While playing with my workstation (Server 2008 x64 on a quad core Core2 Q6600 @ 3GHz with 8GB of RAM), I noticed a funny thing. The process I was running, a Python script, was jumping from core to core without any recognizable pattern. No other CPU intensive processes were running, only the usual system stuff. The script does some data analysis on quite large datasets – tens of gigabytes, which have to be processed as a stream, because of Python’s incredible memory hunger.
Before you start complaining that the script should have been parallelized in the first place, yes, it is. Parts of it at least are. But certain parts simply must be run sequentially.
So my question was, wouldn’t it be more efficient, if the single threaded process would run on one dedicated processor? Well, unless the process scheduler is über smart, I think it would.
See, the jumps from core to core probably because some serious cache trashing, so if the process runs on one dedicated core, the cache can be utilized much better. Unless, (and here is where my doubts come in), Python is an interpreted scripting language. The interpreter is quite complex with its own infrastructure, taking a lot of CPU power on itself. What if the scheduler is smart enough to split the different parts of the interpreter and the running byte code across multiple cores, and dedicate each piece of code to a core to avoid cache trashing? That would be nice! Not as nice as an auto parallelizing Python, but still, a smart feature to have.

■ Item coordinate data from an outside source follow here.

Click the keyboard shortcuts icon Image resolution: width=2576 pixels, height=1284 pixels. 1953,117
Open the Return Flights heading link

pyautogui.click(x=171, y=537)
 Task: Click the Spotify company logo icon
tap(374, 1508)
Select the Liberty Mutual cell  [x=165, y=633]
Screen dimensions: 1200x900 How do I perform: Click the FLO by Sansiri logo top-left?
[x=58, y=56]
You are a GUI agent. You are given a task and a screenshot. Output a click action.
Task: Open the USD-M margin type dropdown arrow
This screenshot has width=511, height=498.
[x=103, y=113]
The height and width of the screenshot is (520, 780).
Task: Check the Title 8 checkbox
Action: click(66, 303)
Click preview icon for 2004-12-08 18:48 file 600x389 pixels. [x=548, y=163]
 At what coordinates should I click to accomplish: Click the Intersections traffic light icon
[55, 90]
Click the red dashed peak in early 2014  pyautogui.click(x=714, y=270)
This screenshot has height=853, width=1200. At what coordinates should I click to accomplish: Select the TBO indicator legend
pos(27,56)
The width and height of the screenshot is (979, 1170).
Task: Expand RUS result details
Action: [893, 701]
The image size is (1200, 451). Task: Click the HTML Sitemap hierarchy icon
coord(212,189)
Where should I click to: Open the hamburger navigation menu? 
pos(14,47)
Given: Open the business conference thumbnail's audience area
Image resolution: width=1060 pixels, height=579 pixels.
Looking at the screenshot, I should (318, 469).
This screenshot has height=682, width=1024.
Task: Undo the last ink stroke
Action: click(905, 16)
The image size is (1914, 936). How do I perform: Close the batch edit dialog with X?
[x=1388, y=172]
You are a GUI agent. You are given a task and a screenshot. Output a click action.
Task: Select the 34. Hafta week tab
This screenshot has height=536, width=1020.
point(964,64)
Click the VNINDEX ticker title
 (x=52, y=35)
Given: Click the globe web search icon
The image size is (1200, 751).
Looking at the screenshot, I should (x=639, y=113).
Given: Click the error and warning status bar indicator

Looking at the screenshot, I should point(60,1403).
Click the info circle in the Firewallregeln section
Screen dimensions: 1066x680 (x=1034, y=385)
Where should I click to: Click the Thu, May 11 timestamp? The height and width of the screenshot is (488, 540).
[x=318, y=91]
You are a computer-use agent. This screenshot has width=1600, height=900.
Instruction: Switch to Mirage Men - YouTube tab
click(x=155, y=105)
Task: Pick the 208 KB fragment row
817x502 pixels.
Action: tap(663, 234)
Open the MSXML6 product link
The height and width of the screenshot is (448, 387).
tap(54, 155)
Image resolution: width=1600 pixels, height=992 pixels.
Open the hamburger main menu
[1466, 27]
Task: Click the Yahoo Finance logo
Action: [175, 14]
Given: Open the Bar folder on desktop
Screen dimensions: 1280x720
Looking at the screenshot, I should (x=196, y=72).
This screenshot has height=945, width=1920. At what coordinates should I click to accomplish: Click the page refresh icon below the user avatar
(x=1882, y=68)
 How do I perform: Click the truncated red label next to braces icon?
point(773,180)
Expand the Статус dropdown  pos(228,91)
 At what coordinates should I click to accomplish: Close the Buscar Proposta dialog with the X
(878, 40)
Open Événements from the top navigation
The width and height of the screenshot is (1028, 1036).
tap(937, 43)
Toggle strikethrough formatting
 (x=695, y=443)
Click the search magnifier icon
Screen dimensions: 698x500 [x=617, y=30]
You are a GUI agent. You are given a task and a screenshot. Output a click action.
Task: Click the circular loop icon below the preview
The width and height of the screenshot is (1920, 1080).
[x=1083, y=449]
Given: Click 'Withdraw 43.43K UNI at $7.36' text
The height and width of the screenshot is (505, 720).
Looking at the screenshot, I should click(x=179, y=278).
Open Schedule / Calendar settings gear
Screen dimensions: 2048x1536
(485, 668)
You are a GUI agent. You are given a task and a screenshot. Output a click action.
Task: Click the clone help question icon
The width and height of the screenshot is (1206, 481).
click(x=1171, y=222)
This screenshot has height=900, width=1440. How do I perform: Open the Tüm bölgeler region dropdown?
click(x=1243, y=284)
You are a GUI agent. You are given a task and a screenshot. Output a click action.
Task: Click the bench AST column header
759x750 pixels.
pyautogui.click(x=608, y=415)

I looked at some documentation about Server 2008 process scheduler, but could not find anything, which would confirm or disprove any of my theories. Apparently there are optimizations related to NUMA architecture, to minimize process core/cpu to memory distance, but nothing about maximizing cache utilization by jumping cores.
Therefore I ran my own tests. I tested on 32 and 64 bit version of Python 2.6.2, as well as Psyco – the python accelerator. Unfortunately, Psyco supports only 32 bit Python :(. All tests were run on my workstation as mentioned earlier. Times are in minutes and seconds.
Script1:
Processor Affinity All Cores Dedicated Core
Python 2.6.2 32bit 10:03 10:03
Python 2.6.2 64bit 10:54 10:42
Python 2.6.2 32bit + Psyco 10:14 9:38
Script2:
Processor Affinity All Cores Dedicated Core
Python 2.6.2 32bit 41:58 39:46
Python 2.6.2 64bit 40:09 40:00
Python 2.6.2 32bit + Psyco 30:12 29:38
I have run each test only once, because of time constraints, but I made sure that all tests run under equal conditions. As you can see, the affinity gain is minimal, but measurable, and specific to the executed code.
So generally I can say, yes, it makes sense to pin down a process to use a dedicated core, but the gain is dependant on the code used, and probably negligible. Ultimately, there are better ways to speed up your code.